**Exercise brief**
Among the lines below, tally those that hold "named". Return the number and nothing more.

Dataset entries:
::::
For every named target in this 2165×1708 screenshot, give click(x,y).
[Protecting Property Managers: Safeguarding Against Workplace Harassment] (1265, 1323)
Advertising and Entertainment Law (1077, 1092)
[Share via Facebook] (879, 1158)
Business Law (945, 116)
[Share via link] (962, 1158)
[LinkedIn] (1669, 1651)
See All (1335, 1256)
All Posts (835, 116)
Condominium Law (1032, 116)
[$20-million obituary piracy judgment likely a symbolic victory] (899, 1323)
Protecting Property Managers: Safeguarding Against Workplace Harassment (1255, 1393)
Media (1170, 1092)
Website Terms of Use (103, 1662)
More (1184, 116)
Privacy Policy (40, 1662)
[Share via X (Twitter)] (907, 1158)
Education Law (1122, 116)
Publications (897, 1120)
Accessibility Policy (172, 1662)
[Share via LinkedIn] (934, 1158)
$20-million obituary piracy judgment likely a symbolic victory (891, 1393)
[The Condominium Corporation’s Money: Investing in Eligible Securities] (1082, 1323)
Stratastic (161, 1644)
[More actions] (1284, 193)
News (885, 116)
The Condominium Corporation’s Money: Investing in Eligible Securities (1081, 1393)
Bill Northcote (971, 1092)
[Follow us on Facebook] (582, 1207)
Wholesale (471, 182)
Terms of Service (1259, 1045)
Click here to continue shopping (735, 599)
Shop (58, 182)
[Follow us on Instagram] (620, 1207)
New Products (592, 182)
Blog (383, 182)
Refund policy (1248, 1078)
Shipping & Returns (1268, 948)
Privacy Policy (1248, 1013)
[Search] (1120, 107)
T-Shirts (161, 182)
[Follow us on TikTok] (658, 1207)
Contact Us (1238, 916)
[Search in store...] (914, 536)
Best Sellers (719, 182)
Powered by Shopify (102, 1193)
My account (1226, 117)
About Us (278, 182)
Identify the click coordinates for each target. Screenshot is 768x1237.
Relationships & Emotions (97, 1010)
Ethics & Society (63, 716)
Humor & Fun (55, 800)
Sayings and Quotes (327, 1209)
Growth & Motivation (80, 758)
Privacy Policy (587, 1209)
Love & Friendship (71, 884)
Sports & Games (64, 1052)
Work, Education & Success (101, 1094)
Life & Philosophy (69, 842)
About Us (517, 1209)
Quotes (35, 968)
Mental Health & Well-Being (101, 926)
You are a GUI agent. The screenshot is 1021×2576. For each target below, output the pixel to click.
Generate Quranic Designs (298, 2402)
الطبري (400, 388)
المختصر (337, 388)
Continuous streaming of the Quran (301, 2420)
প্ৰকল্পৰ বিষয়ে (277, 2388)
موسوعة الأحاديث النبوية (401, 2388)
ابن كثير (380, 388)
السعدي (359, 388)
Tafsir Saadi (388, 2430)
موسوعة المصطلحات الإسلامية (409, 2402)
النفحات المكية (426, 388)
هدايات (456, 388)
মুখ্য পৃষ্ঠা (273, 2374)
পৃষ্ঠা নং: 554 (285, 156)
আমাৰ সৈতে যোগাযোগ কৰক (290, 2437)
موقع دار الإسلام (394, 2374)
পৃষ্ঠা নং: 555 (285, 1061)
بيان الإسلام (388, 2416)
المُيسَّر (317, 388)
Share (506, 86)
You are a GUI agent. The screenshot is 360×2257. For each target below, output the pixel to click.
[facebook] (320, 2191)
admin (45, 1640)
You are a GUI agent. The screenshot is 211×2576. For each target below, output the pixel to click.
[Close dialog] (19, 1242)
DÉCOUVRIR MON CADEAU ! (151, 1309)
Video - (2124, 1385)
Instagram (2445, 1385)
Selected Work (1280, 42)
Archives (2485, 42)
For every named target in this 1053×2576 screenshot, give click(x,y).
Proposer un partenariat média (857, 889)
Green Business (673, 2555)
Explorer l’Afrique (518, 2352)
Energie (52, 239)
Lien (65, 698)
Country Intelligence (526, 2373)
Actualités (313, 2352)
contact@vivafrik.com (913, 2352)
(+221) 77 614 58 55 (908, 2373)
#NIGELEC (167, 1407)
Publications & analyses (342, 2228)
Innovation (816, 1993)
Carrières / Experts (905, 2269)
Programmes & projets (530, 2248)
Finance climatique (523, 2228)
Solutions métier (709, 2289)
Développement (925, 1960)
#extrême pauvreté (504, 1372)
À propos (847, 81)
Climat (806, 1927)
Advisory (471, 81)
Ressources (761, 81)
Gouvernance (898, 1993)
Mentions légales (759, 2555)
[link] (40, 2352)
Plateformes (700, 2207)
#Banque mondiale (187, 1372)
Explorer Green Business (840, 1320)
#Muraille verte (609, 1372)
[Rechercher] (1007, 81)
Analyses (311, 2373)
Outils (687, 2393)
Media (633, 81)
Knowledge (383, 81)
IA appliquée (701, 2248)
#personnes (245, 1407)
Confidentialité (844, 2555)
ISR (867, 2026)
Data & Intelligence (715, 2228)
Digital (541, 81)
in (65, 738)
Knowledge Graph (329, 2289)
::::
**Response area**
2